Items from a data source
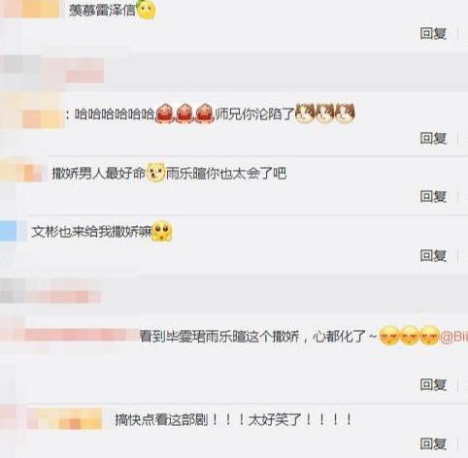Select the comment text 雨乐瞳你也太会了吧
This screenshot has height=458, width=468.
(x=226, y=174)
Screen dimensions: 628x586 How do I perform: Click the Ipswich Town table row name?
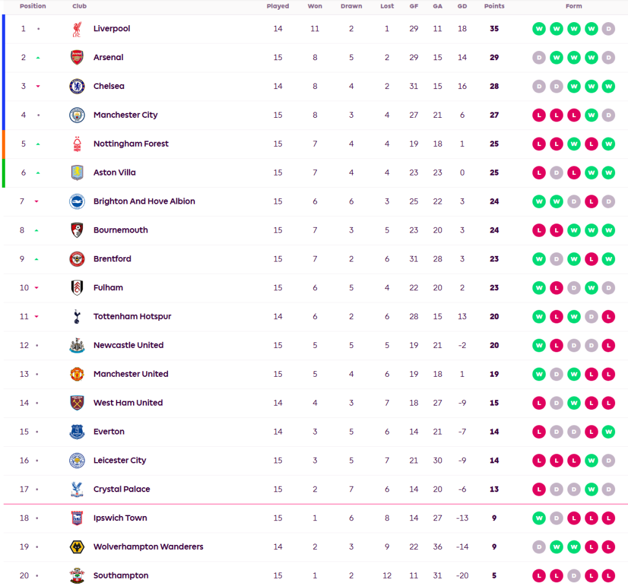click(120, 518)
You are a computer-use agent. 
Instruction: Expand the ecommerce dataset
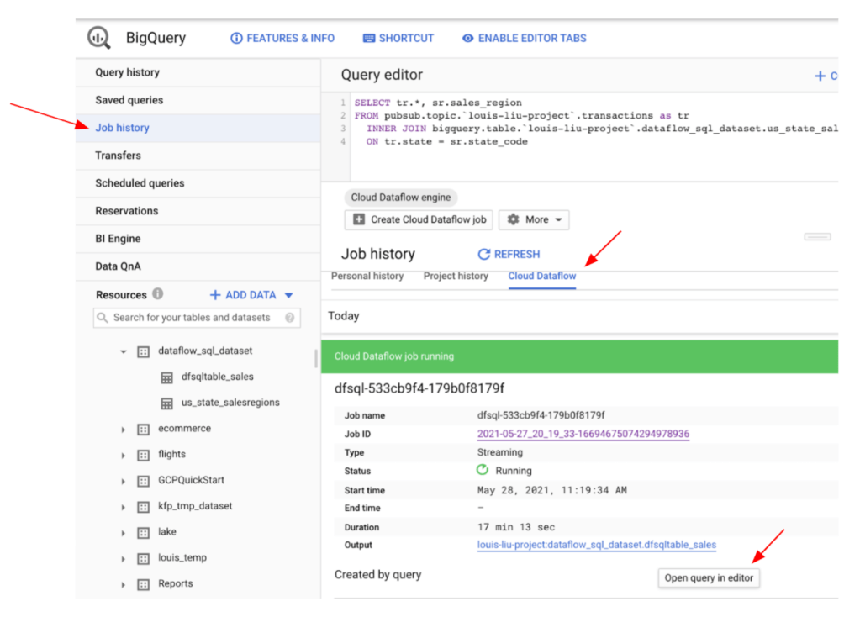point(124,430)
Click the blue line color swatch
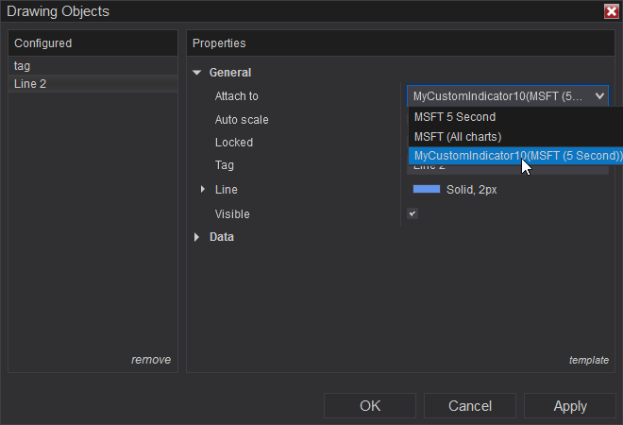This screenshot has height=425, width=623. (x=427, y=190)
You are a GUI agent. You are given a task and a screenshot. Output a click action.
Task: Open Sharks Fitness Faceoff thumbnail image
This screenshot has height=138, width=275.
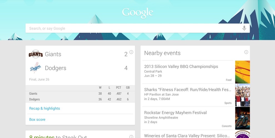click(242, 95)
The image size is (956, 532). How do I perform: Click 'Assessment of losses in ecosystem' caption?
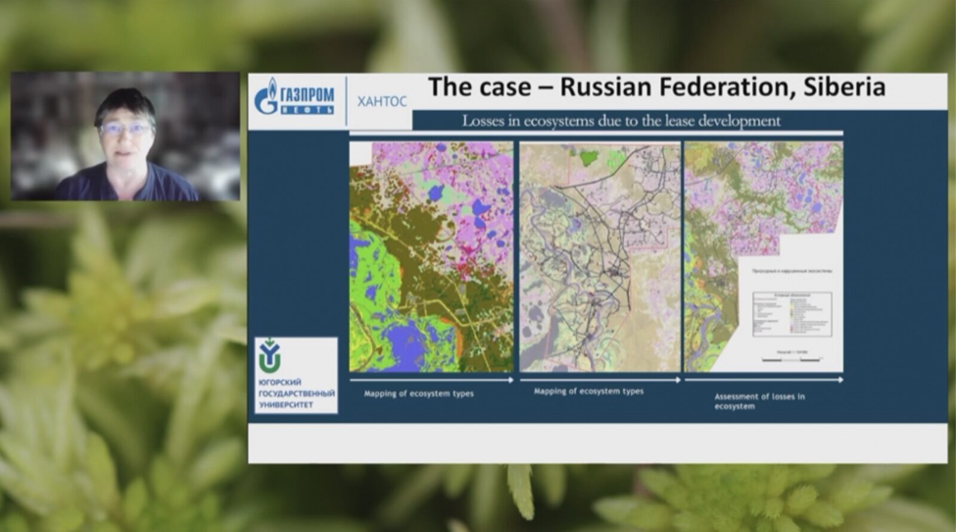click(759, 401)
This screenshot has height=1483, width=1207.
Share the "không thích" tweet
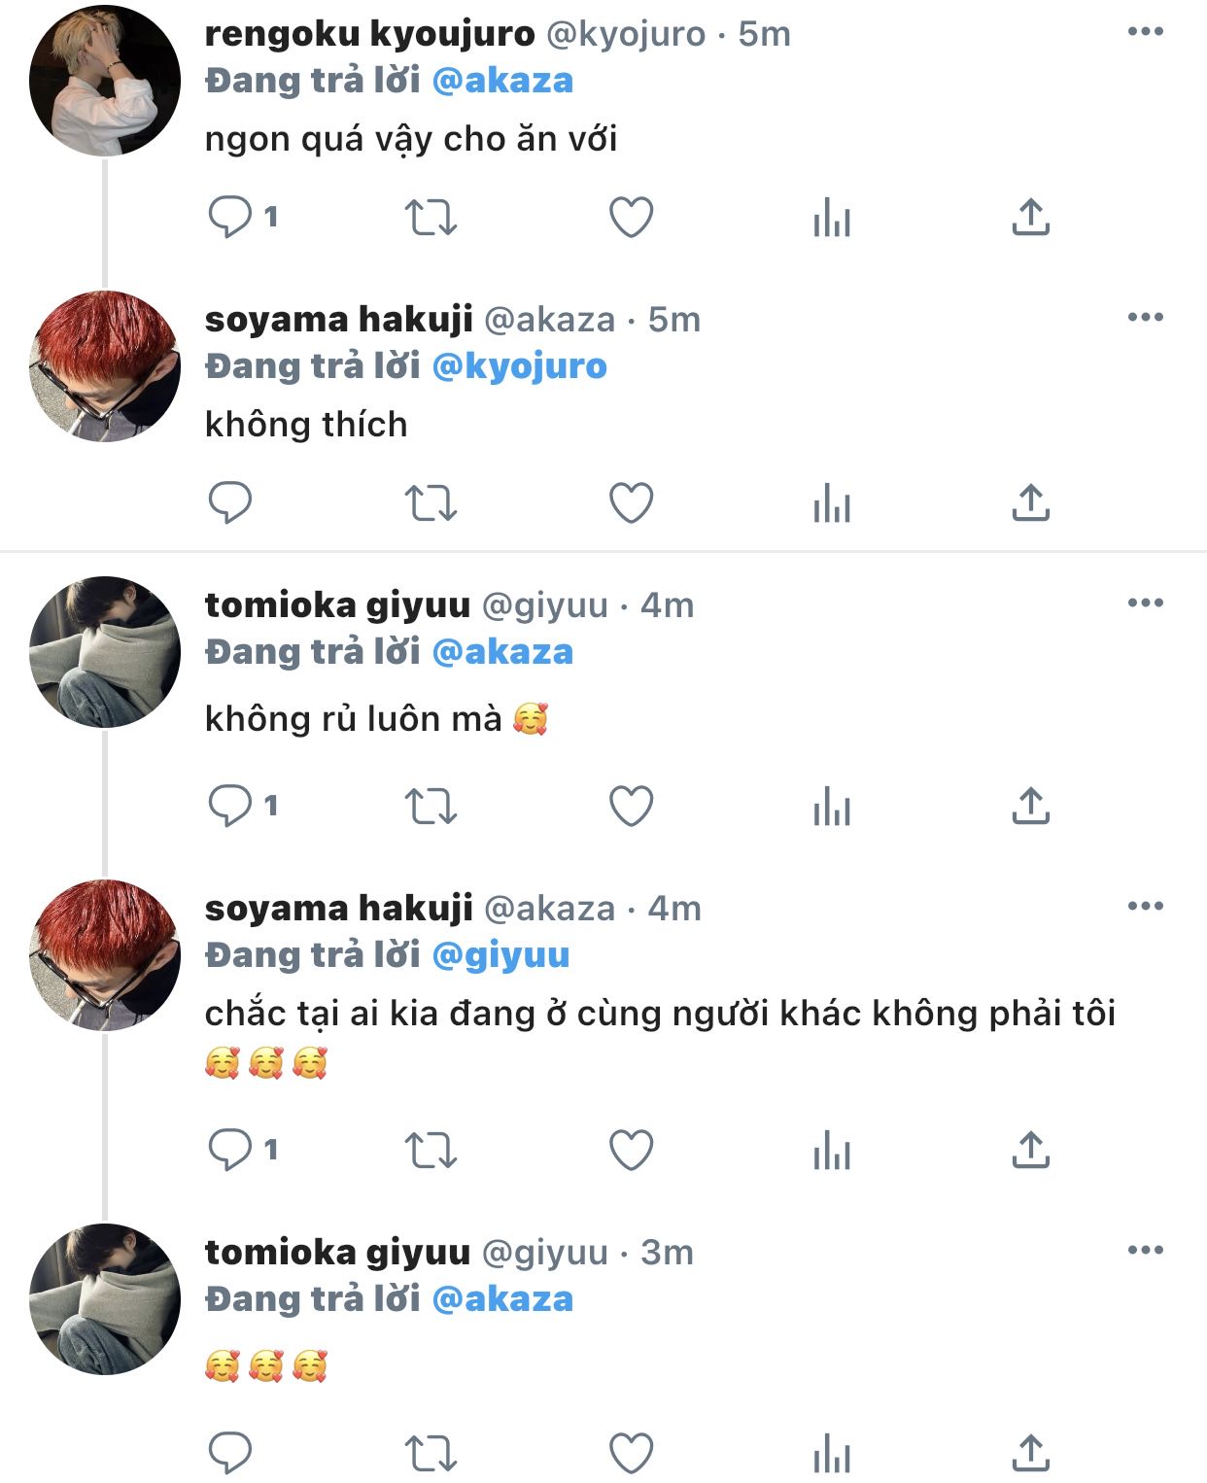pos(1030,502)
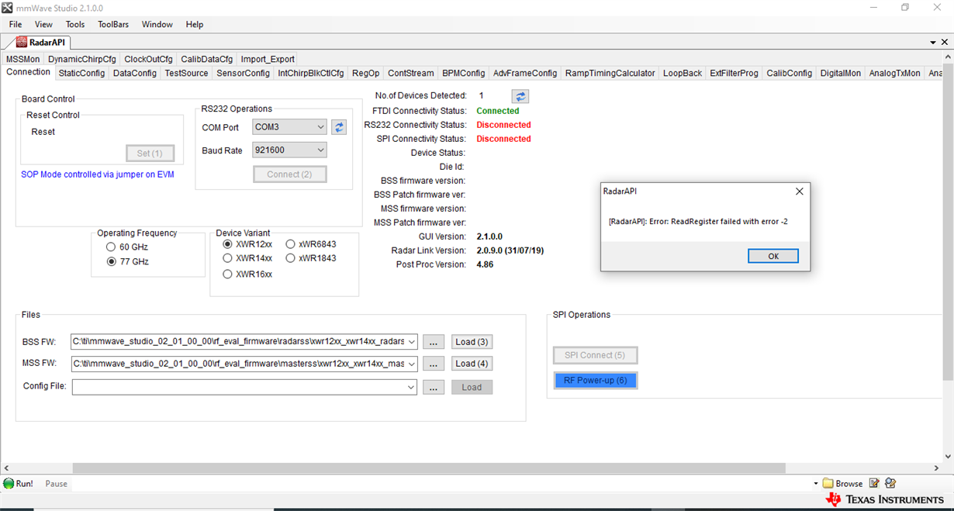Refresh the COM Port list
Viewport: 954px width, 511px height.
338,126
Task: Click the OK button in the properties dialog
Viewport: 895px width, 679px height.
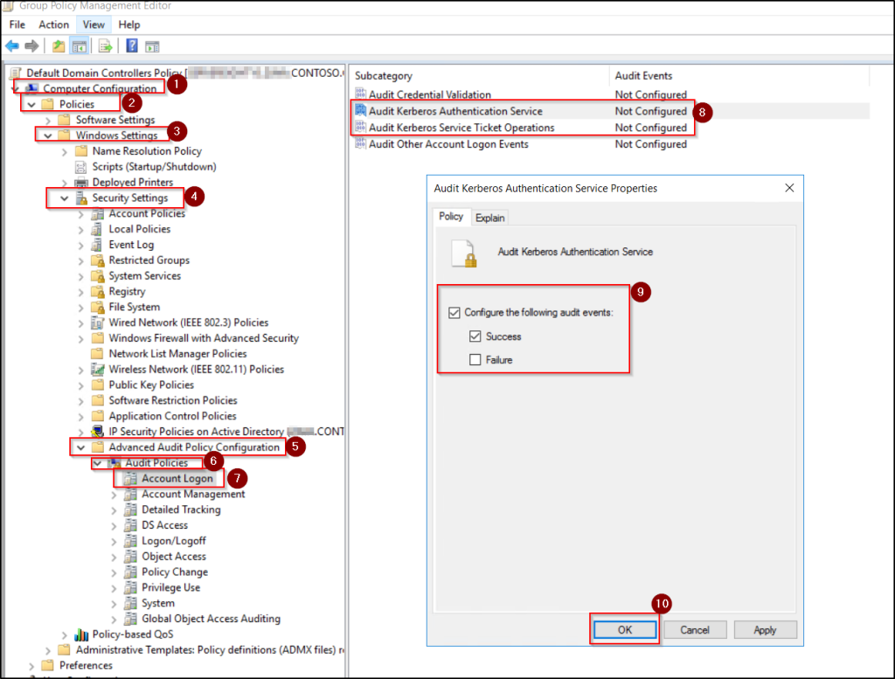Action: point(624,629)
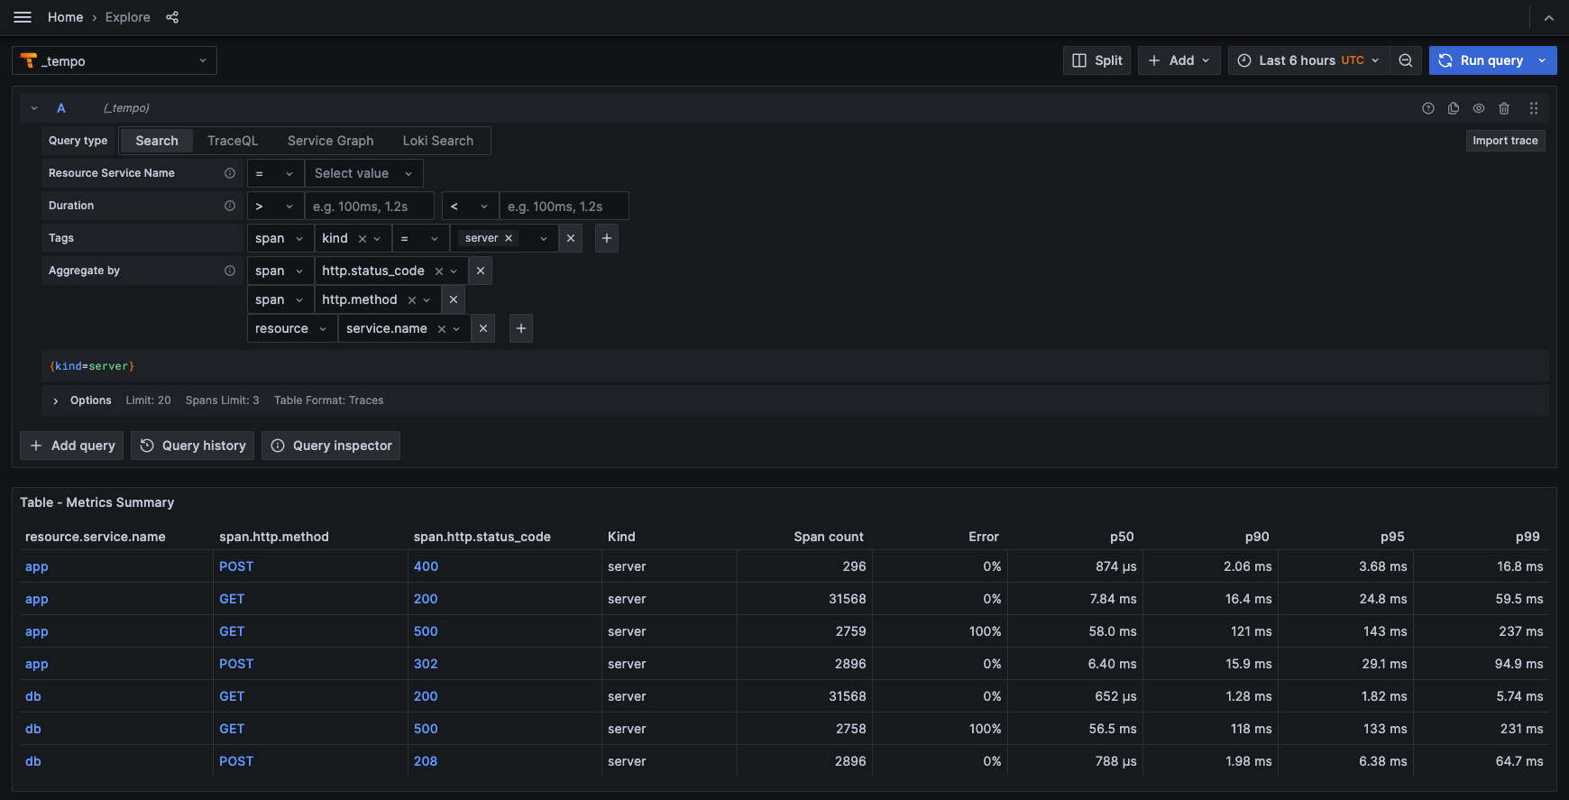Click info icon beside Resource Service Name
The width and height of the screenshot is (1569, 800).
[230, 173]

[What is being asked]: If a line above holds the string "agent", copy it out.

[Task answer]:
You are a computer-use agent. 
You are a GUI agent. You are given a task and a screenshot. Output a click action.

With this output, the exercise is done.